### What the exercise asks
An exact copy of the lines from the one containing "Open the AI-powered" through the last line below is required; include both of those lines and no others.

### Saved data entries
━━━━

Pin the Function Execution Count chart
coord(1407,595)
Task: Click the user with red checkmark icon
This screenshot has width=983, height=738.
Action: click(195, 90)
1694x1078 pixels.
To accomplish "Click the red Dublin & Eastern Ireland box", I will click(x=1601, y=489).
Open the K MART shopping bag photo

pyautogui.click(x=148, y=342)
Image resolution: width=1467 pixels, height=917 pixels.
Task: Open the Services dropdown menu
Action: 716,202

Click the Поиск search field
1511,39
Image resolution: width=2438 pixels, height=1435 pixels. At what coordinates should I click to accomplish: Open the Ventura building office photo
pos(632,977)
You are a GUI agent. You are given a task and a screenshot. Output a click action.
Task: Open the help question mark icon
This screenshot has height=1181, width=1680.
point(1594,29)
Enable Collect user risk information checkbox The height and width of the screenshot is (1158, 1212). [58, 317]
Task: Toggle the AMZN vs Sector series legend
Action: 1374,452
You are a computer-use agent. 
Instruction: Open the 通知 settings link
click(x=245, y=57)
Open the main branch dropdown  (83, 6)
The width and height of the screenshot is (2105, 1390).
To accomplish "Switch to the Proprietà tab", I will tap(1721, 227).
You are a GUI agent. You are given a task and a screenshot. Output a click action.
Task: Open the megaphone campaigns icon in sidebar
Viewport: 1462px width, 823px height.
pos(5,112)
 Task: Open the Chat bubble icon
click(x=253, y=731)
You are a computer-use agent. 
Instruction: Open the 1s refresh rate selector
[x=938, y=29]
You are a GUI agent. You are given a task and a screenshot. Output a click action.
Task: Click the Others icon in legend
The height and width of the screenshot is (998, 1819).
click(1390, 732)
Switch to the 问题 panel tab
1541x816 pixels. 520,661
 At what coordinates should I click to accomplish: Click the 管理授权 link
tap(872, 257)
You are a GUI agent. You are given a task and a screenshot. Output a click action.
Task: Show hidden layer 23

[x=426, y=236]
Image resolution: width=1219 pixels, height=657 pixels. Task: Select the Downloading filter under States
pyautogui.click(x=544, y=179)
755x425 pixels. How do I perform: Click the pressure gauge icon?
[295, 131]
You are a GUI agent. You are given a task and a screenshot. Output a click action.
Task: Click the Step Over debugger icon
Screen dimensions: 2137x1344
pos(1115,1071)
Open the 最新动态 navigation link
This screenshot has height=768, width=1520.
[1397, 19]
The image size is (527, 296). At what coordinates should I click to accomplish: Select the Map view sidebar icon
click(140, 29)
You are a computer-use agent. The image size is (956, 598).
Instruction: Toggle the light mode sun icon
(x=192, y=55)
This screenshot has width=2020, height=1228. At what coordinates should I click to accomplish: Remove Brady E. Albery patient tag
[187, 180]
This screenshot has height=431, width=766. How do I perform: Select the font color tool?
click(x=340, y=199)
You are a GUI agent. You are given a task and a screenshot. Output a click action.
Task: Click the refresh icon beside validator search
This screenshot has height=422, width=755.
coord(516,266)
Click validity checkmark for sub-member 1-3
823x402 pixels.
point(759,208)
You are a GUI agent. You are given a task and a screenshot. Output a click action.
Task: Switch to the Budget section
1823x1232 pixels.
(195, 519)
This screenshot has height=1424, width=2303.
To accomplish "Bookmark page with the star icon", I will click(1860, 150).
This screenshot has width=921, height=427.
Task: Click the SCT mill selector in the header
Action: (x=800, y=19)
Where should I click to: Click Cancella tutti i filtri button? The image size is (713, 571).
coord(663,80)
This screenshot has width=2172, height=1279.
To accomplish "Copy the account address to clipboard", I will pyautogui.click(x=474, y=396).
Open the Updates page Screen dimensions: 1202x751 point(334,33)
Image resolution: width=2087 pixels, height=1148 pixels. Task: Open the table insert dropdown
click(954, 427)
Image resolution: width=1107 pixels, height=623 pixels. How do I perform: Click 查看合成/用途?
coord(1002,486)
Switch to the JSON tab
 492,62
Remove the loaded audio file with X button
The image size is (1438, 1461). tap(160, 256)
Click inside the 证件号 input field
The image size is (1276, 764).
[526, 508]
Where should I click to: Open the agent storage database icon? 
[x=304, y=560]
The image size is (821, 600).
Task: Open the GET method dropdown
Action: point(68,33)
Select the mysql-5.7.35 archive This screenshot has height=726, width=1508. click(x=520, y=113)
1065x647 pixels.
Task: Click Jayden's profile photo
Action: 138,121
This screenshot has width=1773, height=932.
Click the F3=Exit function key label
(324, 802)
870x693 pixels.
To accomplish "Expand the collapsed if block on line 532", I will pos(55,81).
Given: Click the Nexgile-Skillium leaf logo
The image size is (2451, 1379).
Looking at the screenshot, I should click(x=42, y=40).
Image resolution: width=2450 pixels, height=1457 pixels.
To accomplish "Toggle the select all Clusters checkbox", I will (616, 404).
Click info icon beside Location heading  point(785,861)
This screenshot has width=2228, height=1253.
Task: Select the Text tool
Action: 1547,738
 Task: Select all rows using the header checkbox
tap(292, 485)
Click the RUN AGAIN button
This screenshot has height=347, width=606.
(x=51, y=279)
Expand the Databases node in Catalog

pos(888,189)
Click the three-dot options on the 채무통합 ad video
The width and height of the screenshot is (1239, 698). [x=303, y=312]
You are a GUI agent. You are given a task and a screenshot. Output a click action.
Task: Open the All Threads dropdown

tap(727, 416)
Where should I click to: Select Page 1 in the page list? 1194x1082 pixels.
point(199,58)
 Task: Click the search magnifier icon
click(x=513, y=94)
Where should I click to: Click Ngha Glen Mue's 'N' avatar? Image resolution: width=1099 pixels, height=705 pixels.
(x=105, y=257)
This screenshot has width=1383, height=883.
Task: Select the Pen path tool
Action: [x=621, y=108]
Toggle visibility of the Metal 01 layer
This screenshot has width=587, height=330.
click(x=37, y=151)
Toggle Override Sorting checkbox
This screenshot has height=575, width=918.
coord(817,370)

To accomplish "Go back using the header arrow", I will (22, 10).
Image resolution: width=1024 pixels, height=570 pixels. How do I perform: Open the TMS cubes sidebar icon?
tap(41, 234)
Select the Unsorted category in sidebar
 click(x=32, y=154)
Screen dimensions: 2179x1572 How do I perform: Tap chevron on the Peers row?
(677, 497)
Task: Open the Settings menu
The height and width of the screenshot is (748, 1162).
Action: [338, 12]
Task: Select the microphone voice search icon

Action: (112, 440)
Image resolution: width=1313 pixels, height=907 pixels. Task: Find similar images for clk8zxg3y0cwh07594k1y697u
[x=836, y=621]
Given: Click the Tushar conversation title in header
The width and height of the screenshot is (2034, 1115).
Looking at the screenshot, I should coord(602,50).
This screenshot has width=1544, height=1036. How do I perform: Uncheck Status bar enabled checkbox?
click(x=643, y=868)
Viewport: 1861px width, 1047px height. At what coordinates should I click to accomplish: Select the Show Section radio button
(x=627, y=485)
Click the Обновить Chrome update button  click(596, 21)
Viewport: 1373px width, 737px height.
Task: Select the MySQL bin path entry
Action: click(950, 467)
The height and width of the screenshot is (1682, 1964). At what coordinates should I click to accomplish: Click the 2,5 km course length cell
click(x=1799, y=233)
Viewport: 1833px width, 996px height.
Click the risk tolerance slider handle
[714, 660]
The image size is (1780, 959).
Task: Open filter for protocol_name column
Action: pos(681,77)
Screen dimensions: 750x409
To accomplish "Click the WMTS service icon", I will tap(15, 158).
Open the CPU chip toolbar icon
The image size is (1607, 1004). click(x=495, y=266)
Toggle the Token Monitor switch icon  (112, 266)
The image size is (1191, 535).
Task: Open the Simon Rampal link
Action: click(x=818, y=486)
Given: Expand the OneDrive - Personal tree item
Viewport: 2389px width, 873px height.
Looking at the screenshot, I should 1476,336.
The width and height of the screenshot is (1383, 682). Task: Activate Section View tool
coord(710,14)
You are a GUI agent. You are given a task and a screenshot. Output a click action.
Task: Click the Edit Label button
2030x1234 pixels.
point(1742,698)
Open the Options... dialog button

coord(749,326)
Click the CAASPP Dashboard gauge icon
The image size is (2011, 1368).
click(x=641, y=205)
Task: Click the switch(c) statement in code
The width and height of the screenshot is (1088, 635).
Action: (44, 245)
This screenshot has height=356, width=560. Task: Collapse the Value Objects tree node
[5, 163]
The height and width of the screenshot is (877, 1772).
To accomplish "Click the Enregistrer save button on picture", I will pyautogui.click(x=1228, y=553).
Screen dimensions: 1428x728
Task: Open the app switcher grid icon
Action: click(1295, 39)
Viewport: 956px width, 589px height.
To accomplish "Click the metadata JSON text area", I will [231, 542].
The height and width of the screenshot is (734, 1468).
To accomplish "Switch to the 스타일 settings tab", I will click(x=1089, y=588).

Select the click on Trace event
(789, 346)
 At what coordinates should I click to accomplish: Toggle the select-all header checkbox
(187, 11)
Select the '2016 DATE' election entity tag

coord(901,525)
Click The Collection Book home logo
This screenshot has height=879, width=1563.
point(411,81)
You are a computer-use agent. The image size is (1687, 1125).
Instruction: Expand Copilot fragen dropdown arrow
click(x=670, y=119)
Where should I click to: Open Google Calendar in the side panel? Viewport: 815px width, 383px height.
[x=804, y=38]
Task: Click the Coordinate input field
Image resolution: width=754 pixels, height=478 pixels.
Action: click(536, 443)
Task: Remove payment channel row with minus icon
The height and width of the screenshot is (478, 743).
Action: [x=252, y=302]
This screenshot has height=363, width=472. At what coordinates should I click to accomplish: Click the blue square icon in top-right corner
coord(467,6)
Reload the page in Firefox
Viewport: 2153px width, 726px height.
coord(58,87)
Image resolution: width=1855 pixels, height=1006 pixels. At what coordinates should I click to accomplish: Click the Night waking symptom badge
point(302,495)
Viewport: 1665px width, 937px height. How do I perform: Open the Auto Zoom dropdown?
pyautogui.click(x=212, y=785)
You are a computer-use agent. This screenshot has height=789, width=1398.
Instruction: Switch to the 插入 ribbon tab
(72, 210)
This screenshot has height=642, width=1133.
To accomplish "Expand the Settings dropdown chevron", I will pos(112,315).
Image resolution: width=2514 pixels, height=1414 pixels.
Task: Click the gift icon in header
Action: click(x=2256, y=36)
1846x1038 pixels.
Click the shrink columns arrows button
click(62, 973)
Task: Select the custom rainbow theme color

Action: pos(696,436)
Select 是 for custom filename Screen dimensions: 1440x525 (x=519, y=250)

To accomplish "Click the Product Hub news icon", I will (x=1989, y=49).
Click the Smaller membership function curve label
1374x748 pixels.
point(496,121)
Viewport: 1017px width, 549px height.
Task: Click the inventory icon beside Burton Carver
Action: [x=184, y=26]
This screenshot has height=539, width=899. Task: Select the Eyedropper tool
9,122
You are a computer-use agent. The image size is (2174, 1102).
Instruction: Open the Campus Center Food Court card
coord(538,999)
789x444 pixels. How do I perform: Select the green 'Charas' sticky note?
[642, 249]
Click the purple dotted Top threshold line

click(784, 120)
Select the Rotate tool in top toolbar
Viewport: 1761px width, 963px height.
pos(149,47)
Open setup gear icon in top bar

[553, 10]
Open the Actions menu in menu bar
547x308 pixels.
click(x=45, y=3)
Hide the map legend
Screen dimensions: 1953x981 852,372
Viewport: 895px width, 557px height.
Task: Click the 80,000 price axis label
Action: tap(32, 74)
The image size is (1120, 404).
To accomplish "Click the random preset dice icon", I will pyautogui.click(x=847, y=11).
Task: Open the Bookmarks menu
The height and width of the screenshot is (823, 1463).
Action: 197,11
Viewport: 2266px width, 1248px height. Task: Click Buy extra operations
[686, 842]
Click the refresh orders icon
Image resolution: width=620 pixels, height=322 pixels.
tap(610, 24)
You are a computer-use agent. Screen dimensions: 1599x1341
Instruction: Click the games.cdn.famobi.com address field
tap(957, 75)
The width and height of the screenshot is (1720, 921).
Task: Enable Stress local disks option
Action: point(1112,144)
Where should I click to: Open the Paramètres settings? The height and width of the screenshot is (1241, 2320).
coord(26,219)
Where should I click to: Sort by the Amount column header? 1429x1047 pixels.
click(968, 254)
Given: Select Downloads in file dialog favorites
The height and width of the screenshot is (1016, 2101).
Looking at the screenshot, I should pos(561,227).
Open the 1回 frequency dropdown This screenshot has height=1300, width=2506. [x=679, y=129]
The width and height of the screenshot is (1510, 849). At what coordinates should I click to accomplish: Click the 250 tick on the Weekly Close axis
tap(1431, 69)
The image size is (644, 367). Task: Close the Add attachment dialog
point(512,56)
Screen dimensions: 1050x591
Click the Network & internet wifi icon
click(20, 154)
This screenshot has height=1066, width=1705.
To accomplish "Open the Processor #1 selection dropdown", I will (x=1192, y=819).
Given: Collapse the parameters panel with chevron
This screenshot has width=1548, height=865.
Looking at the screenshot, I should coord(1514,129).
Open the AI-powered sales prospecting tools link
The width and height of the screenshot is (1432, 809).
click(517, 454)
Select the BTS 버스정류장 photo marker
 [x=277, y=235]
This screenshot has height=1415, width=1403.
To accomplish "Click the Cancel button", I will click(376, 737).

━━━━

### Answer to the problem
Open the AI-powered sales prospecting tools link
The width and height of the screenshot is (1432, 809).
click(517, 454)
Select the BTS 버스정류장 photo marker
 [x=277, y=235]
This screenshot has height=1415, width=1403.
To accomplish "Click the Cancel button", I will click(376, 737).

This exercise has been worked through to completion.